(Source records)
^^^^
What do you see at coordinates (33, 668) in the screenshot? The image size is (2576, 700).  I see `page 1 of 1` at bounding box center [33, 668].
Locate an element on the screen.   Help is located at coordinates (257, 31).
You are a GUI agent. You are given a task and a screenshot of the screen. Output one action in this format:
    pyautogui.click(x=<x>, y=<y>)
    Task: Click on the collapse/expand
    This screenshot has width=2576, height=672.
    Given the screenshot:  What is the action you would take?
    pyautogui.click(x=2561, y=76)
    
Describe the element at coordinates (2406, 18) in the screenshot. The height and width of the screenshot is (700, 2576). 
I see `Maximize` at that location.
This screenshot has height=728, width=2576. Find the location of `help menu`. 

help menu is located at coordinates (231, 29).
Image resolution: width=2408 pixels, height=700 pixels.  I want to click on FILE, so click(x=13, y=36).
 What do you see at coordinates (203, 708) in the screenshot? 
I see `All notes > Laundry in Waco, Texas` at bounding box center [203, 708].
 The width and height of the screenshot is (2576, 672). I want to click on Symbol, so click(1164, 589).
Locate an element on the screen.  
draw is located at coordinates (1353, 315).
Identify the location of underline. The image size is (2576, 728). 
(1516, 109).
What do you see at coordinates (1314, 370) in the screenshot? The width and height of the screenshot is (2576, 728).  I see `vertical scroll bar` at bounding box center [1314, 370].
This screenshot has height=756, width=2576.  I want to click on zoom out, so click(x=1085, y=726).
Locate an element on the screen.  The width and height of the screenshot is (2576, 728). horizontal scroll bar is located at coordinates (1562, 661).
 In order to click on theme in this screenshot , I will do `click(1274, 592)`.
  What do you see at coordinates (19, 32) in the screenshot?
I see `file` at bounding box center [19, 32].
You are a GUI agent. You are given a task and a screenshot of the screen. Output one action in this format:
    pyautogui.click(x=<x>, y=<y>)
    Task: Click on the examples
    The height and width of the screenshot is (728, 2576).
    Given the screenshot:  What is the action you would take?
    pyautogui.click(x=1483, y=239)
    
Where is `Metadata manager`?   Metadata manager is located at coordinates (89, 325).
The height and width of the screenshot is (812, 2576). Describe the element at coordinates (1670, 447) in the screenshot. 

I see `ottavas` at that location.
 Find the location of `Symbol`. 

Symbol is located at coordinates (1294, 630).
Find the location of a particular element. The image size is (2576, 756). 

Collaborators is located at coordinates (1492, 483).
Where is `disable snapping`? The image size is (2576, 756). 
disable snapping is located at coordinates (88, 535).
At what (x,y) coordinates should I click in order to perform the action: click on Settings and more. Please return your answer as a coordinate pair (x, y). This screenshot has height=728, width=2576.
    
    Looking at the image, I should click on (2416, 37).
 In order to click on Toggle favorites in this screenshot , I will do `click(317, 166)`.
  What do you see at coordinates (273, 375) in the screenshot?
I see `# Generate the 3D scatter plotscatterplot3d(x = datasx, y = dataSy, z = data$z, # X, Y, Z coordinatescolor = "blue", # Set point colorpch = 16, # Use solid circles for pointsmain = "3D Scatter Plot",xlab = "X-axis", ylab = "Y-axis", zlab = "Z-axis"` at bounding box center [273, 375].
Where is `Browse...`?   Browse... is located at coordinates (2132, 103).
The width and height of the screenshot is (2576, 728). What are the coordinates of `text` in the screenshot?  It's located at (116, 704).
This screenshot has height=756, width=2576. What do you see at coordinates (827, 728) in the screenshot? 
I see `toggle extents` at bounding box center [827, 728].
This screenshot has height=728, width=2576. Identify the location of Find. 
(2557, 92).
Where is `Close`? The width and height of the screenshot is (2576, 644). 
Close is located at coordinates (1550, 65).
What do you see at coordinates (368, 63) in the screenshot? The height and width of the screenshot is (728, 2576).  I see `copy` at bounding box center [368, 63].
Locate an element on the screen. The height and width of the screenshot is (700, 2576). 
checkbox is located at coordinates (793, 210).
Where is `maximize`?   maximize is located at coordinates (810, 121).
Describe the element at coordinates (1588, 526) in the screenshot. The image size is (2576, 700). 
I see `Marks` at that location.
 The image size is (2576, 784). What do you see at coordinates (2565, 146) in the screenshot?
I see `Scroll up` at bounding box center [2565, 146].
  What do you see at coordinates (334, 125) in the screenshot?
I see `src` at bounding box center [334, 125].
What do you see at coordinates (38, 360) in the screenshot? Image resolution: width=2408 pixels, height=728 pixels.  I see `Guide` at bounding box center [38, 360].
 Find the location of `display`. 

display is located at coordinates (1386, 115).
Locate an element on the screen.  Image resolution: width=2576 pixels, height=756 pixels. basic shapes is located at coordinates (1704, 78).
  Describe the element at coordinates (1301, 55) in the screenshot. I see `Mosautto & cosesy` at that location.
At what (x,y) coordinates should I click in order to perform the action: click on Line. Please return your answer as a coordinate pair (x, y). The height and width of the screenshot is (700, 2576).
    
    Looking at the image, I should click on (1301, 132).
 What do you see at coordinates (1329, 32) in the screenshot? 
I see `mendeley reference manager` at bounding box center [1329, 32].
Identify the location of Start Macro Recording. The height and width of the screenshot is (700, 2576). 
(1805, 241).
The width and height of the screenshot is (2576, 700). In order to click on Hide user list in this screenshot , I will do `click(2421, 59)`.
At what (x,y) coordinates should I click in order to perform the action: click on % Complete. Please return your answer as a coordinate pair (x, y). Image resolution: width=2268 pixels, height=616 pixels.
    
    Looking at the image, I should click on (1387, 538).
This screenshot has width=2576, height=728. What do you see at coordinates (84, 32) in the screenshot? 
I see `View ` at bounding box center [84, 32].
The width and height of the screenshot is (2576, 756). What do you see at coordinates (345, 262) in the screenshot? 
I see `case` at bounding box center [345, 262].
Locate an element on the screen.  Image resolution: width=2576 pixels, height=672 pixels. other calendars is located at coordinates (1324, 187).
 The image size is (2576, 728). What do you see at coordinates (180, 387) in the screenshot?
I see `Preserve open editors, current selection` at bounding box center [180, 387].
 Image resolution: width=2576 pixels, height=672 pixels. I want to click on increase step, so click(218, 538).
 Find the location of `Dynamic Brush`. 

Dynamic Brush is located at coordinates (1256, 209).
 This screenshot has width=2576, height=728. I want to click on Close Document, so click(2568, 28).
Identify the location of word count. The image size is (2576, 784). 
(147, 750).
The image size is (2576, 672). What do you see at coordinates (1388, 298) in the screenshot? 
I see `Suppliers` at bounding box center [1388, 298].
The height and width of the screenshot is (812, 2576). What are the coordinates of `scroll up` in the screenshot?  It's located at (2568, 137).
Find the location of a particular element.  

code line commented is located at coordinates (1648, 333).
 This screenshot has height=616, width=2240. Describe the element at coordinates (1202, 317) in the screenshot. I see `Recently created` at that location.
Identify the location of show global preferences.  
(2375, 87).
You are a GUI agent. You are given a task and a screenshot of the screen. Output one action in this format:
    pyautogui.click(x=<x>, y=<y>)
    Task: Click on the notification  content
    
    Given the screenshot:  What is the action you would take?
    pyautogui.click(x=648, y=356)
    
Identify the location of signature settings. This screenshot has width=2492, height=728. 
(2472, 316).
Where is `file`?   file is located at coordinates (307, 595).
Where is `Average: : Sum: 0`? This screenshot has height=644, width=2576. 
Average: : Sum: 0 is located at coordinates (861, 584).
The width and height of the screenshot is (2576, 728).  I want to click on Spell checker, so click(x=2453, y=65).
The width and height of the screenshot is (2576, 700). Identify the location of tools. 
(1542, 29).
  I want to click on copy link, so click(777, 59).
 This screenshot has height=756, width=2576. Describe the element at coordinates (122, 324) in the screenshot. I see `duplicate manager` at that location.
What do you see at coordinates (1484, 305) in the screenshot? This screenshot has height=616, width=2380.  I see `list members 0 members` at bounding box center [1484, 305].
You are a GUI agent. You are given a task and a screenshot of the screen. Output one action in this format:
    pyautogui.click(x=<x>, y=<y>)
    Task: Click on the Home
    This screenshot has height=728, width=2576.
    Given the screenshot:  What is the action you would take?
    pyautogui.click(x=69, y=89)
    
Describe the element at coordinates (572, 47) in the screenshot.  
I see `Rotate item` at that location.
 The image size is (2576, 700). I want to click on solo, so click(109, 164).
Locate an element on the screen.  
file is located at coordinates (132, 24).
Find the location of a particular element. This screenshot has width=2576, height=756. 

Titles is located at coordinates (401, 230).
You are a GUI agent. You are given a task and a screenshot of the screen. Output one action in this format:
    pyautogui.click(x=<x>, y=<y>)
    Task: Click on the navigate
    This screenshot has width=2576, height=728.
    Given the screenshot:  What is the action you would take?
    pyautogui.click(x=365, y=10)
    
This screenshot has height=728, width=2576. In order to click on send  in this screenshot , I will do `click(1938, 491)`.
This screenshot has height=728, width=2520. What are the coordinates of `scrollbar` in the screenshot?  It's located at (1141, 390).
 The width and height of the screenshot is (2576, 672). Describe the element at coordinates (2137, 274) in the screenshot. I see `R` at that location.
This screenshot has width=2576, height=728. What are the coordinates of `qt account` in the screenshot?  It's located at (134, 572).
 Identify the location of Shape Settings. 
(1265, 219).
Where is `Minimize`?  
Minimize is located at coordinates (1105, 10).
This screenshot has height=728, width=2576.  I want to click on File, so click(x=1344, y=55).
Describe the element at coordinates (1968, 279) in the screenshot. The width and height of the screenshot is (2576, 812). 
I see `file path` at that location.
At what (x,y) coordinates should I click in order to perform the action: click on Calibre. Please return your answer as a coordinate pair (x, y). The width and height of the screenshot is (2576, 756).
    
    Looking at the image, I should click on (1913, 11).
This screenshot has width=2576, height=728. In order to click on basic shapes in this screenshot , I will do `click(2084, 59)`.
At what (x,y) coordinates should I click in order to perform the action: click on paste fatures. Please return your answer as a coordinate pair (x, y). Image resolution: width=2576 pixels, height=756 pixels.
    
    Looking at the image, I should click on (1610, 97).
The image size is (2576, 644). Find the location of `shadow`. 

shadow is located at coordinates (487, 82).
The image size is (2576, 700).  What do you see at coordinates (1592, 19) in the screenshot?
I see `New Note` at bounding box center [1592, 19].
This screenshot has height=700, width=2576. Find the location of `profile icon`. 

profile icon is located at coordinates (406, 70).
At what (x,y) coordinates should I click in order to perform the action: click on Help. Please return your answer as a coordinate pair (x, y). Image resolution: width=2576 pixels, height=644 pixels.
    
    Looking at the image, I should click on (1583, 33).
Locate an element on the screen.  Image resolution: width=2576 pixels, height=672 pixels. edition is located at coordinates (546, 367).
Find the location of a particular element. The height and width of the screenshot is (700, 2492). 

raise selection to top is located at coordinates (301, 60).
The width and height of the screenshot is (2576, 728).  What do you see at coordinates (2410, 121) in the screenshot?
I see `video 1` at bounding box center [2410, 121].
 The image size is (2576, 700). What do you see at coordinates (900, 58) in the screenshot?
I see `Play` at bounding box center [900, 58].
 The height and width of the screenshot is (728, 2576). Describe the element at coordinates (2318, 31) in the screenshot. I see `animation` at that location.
^^^^
- _Objective_
Format the rows from the line with "This screenshot has height=728, width=2576. Find" to the line with "The width and height of the screenshot is (2576, 672). I" as a numbered list, leaving out blank lines.

- _Solution for this task_
1. This screenshot has height=728, width=2576. Find the location of `help menu`. 
2. help menu is located at coordinates (231, 29).
3. Image resolution: width=2408 pixels, height=700 pixels.  I want to click on FILE, so click(x=13, y=36).
4.  What do you see at coordinates (203, 708) in the screenshot? 
5. I see `All notes > Laundry in Waco, Texas` at bounding box center [203, 708].
6.  The width and height of the screenshot is (2576, 672). I want to click on Symbol, so click(1164, 589).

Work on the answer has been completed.